CONSIGNE ÉCRITE A:
Reproduisez à l'identique les enregistrements en commençant par la ligne qui contient « 899x640 pixels. At » et en finissant à la dernière ligne des enregistrements, les deux bornes incluses.

EXTRAIT DE PAGE:
○ ○ ○ ○ ○
Stijn Peeters – Victimes et bourreaux


Stijn Peeters (1957), peintre, dessinateur et graveur néerlandais, vit et travaille à Eindhoven. En 2014, il réalise un magazine de trente-deux pages qu’il définit comme « une étude autobiographique de la vie d’un artiste ». EZEL en est arrivé au quatrième numéro et a été présenté à la Biennale de la bande dessinée de Haarlem aux Pays-Bas.

Que représente EZEL pour vous ?
EZEL est une autobiographie dessinée, ce n’est pas un roman graphique dans lequel l’histoire prend une forme littéraire. C’est un récit personnel qui rend compte de la réalité mais avec des digressions et des anecdotes.J’aime qu’il ya ait des associations d’idées personnelles. C’est une forme fragmentée et déstructurée très proche de la narration orale. Dans le magazine, je dessine tout moi-même, y compris les notes, les listes de courses et les photos. Il n’y a ni photocopie, ni collage. Les dessins originaux sont scandés et la couverture est en sérigraphie.
J’ai commencé de manière très sentimentale par un album photo de mon enfance. C’est la source. L’histoire a une structure chronologique, sinon cela devient rapidement ennuyeux.

Pourquoi avoir choisi le titre de EZEL (ÂNE)?
C’est d’abord mon « nom de plume », mais c’est aussi le mot que l’on utilise en néerlandais pour parler d’un chevalet de peintre. J’ajouterais que l’âne est un animal entêté, fort, qui va de l’avant, et se contente de très peu. C’est un animal humble, symbolique et biblique : il a porté sur son dos Marie et Joseph pendant la Fuite en Egypte et le Christ lors de son entrée à Jérusalem. Et… n’oubliez pas que l’âne c’est Dieu, comme l’a écrit Gerard Van Het Reve dans un roman qui avait scandale! (Rire) Tout ça, bien sûr, c’est de l’humour. Franchement, il faut être vraiment idiot pour faire tout ce que fait un artiste. Quand on est raisonnable, on ne choisit pas d’être artiste !
○ ○ ○ ○ ○
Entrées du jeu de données

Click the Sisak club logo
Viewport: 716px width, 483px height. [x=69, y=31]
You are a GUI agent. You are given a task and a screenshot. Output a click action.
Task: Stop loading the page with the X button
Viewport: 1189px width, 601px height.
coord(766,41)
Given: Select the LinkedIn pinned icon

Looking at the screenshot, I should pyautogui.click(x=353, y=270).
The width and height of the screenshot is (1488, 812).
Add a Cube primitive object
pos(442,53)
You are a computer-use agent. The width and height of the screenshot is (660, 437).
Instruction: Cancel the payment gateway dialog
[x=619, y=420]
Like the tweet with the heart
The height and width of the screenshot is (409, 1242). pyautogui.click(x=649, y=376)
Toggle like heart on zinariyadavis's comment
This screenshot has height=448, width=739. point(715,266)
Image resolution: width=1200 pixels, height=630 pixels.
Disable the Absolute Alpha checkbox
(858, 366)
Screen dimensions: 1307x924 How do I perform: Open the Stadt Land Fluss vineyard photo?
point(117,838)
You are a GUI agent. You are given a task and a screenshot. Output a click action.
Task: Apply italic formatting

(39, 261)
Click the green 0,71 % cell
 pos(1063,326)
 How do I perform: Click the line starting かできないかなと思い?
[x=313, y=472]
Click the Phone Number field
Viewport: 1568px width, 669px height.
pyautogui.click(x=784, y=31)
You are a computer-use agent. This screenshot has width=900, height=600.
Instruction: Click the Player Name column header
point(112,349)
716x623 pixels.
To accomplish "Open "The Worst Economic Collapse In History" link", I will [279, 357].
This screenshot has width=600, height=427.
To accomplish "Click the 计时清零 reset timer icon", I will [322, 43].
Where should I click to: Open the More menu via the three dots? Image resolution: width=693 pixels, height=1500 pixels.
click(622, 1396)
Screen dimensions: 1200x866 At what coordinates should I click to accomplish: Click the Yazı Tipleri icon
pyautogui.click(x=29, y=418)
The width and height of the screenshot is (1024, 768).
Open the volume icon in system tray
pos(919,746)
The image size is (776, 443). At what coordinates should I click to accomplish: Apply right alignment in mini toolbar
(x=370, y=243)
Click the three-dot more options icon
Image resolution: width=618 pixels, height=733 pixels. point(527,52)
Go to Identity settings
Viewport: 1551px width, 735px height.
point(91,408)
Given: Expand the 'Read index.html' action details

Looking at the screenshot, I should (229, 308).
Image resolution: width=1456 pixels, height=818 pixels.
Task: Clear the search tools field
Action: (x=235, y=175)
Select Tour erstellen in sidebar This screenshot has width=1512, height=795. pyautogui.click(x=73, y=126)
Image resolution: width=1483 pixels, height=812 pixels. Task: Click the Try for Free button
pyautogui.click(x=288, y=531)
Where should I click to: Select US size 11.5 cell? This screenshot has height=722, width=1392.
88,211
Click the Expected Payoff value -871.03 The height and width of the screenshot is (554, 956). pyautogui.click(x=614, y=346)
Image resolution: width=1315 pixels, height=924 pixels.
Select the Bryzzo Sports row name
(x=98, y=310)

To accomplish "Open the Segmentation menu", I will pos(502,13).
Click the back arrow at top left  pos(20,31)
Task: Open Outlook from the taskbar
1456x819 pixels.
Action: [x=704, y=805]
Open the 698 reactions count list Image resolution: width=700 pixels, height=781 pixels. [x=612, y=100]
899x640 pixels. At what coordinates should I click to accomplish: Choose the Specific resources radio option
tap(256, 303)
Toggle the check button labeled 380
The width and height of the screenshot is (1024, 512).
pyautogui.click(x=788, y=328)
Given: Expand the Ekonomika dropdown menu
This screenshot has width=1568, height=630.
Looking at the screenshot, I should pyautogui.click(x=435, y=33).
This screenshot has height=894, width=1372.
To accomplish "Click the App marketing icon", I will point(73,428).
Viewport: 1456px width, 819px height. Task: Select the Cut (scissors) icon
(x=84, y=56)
○ ○ ○ ○ ○
CONSIGNE ÉCRITE B:
Donnez mot pour mot le passage de l'entretien avec Stijn Peeters qui commence par « Pourquoi avoir choisi » et se termine par « d’être artiste ! ».

SORTIE COMPLÈTE A:
899x640 pixels. At what coordinates should I click to accomplish: Choose the Specific resources radio option
tap(256, 303)
Toggle the check button labeled 380
The width and height of the screenshot is (1024, 512).
pyautogui.click(x=788, y=328)
Given: Expand the Ekonomika dropdown menu
This screenshot has width=1568, height=630.
Looking at the screenshot, I should pyautogui.click(x=435, y=33).
This screenshot has height=894, width=1372.
To accomplish "Click the App marketing icon", I will point(73,428).
Viewport: 1456px width, 819px height. Task: Select the Cut (scissors) icon
(x=84, y=56)

SORTIE COMPLÈTE B:
Pourquoi avoir choisi le titre de EZEL (ÂNE)?
C’est d’abord mon « nom de plume », mais c’est aussi le mot que l’on utilise en néerlandais pour parler d’un chevalet de peintre. J’ajouterais que l’âne est un animal entêté, fort, qui va de l’avant, et se contente de très peu. C’est un animal humble, symbolique et biblique : il a porté sur son dos Marie et Joseph pendant la Fuite en Egypte et le Christ lors de son entrée à Jérusalem. Et… n’oubliez pas que l’âne c’est Dieu, comme l’a écrit Gerard Van Het Reve dans un roman qui avait scandale! (Rire) Tout ça, bien sûr, c’est de l’humour. Franchement, il faut être vraiment idiot pour faire tout ce que fait un artiste. Quand on est raisonnable, on ne choisit pas d’être artiste !